Mancano quattro giorni a Pasqua, quella che in Ucraina sarà segnata dall’inevitabile assalto di Mariupol. Mentre, in un contrasto atroce, l’Italia si prepara alle prime feste post pandemia.
Quattro giorni alla Pasqua, in una settimana che non abbiamo esitato a definire terribile per l’Ucraina, in attesa dell’offensiva russa nel Sud-Est del Paese. Il colpo di maglio a cui Vladimir Putin affida le sue speranze di riprendere l’iniziativa strategica, dopo i disastri accumulati sugli altri fronti della sua aggressione brutale e ormai ridotta ufficialmente da ieri al solo Donbass (ma come, l’obiettivo non era liberare tutta l’Ucraina dai ‘nazisti’ che esistono solo nella sua testa?).
Quattro giorni alla Pasqua, in occasione della quale papa Francesco ha chiesto una tregua, sapendo di non poter ottenere granché da Vladimir Putin e dal suo fedele scherano spirituale, il patriarca ortodosso di Mosca Kirill. Quattro giorni a una Pasqua di guerra, che sarà inevitabilmente segnata dalla cronaca dell’assalto finale a Mariupol, città destinata a restare nella nostra memoria collettiva come Sarajevo, come Grozny. Centri assediati, messi alla fame, ridotti a un cumulo di macerie, in un disegno distruttivo da lasciare senza fiato. Dopo gli orrori dell’ex Jugoslavia, ci eravamo illusi di aver generato anticorpi abbastanza forti in Europa per non dover assistere più allo scempio dei combattimenti casa per casa, ai civili ridotti a topi, alle vittime che non si ha più nemmeno la capacità di contare. Abbiamo provato a dimenticare troppo in fretta il dramma ceceno e di Grozny in particolare, dove i russi hanno sperimentato a lungo la loro tattica belluina dello spianamento di intere città, pur di piegare chiunque osi opporsi. Non sarà certo un caso che oggi la propaganda più sanguinaria dell’armata venga affidata all’impresentabile capo ceceno Kadyrov, un macellaio da film di 007 già sbugiardato più volte in questa guerra ma fedele immagine del terrore putiniano. Questa è la Pasqua che aspetta il Donbass, l’Ucraina e il mondo civile.
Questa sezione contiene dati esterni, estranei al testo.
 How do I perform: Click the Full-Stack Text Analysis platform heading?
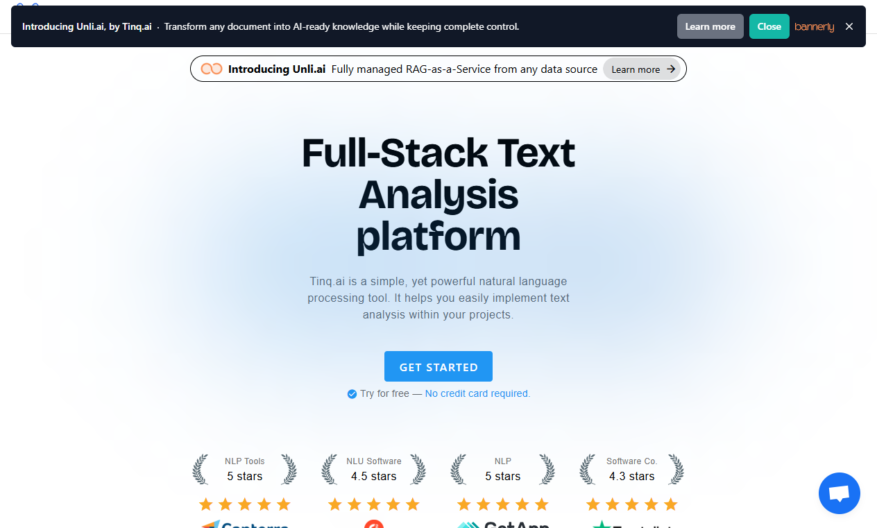coord(438,195)
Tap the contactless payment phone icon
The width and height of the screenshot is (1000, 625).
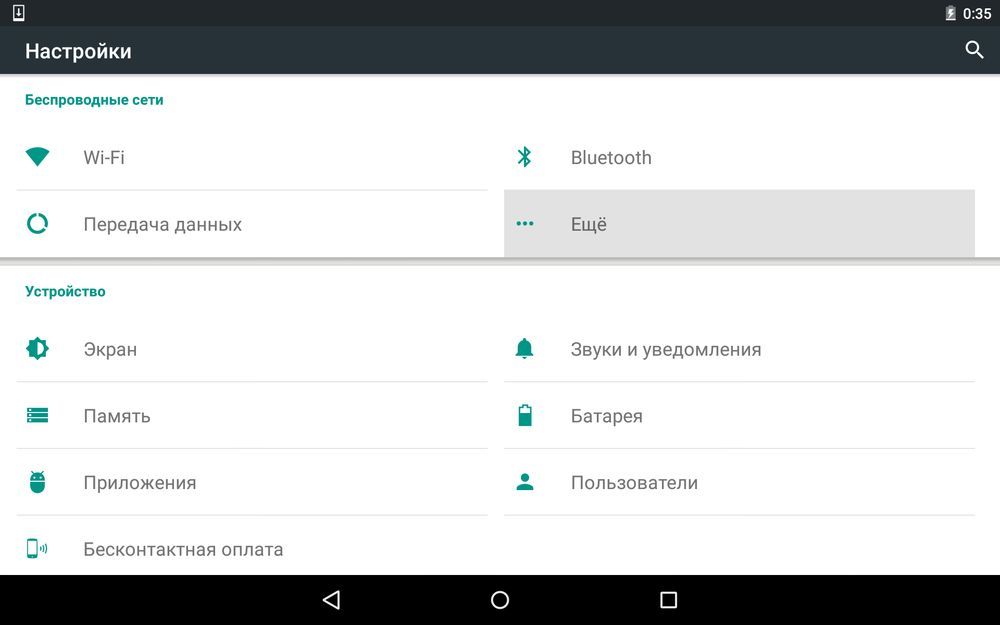tap(36, 548)
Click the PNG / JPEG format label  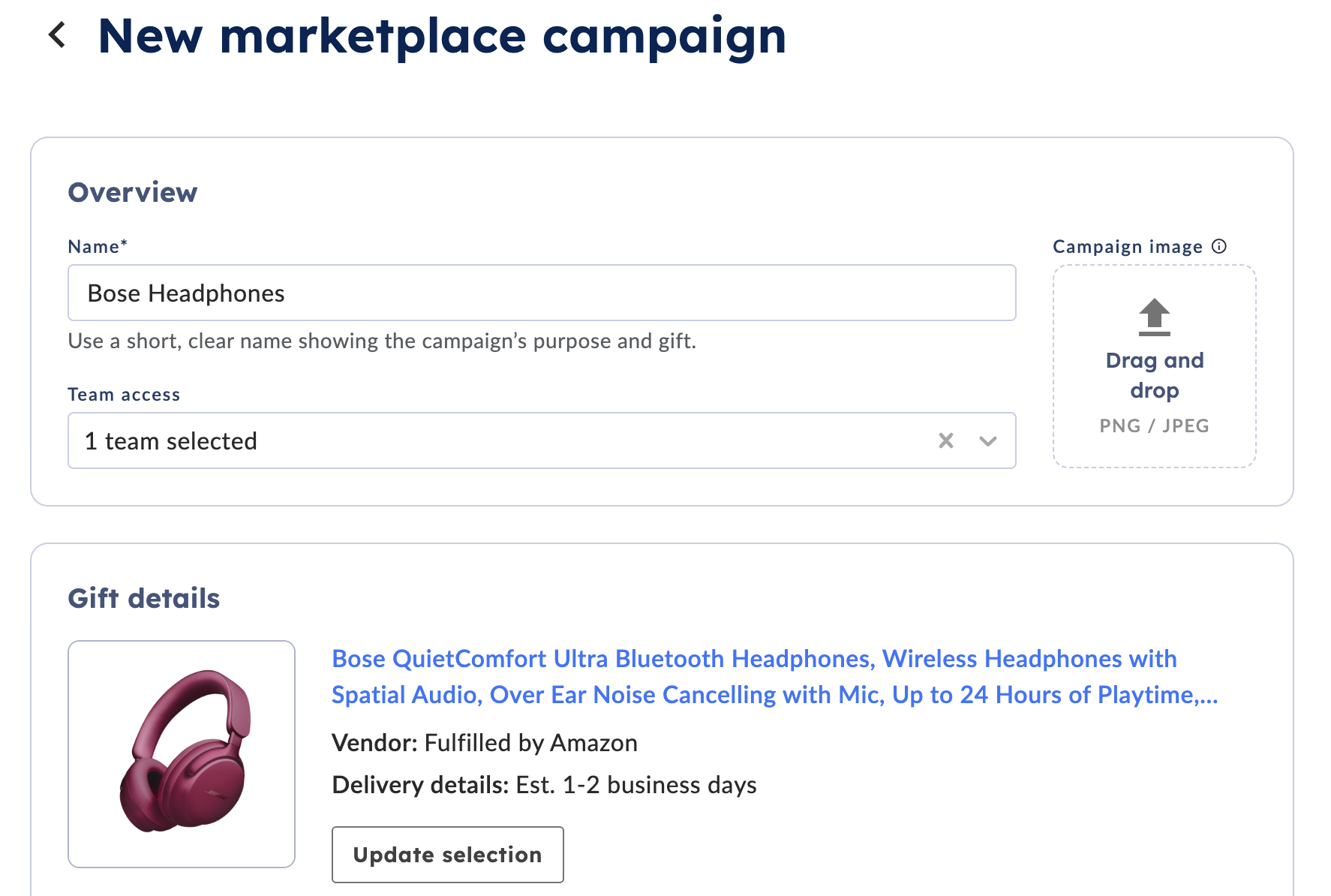pyautogui.click(x=1154, y=425)
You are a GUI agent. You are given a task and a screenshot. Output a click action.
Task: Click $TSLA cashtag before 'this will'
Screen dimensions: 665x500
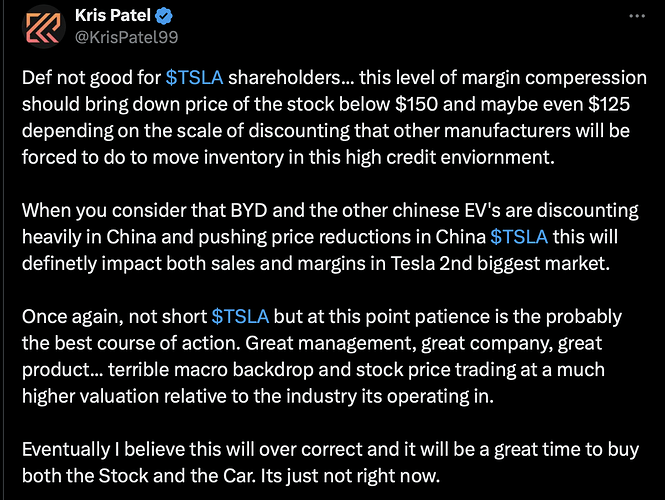(x=519, y=237)

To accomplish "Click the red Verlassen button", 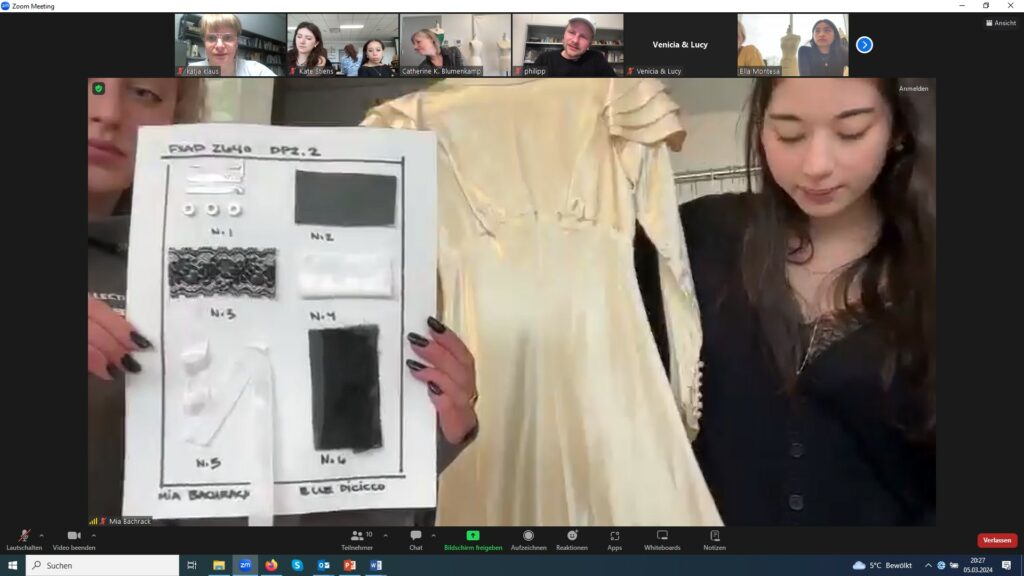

In un contrasto atroce – ma che dobbiamo avere la forza di guardare negli occhi per capirlo e trarne energia – l’Italia, l’Occidente e l’Europa si preparano alle prime vere feste post pandemia. Questa Pasqua, in Italia, segnerà il tutto esaurito praticamente ovunque. Dalle città d’arte alle località classiche di villeggiatura, torneremo a vedere valanghe di stranieri, mentre 14 milioni di italiani sono pronti a muoversi per il lungo weekend. Seguendo la legge della domanda e dell’offerta, prezzi e tariffe sono schizzati, alimentando anche qualche sospetto sulla voglia di rifarsi dei lunghi mesi segnati dal Coronavirus a spese del turista. Sia come sia, l’azienda turismo-Italia si appresta a segnare numeri straordinari, sottolineando la voglia di vita e normalità, dopo la compressione psicologica della pandemia. Certo, mancheranno i turisti russi a ricordarci ciò che sta accadendo, ma soprattutto che le responsabilità sono tutte in capo a un uomo. Non vediamo l’ora di riaverli (magari meno oligarchi e più classe media, segno di un’auspicata maturazione di una società a oggi lontanissima dalle nostre) ma nel frattempo ci prepariamo a vivere la Pasqua consci dello straniamento fra guerra, ansia di normalità, turisti, divertimento e affari.
Non c’è nulla di sbagliato, anzi. Questo è il nostro mondo, questo è ciò che difendiamo e difenderemo a ogni costo, contro i disegni messianici e allucinati di chi vorrebbe riportare indietro l’orologio della storia alla contrapposizione fra imperi, con Paesi ridotti a vassalli. Non è un lavarsi la coscienza, significa leggere la realtà: continuando a vivere secondo i modelli che ci siamo liberamente scelti, mandiamo milioni di messaggi a Vladimir Putin e alla sua cricca. Non accorceremo la guerra in Ucraina, non riusciremo a evitare le tragedie da cui siamo partiti nel nostro ragionamento, ma non ci piegheremo a ciò che si sarebbe aspettato l’uomo di Mosca: un Occidente molle e satollo. Pronto a qualsiasi concessione, pur di starsene tranquillo a fare business. Vivremo la nostra Pasqua potendoci guardare ancora allo specchio, mentre un leader occidentale (il cancelliere austriaco) è andato fino al Cremlino per dire in faccia a Putin quello che pensiamo di lui e dei suoi crimini. No, non è proprio andata come si sarebbe aspettato.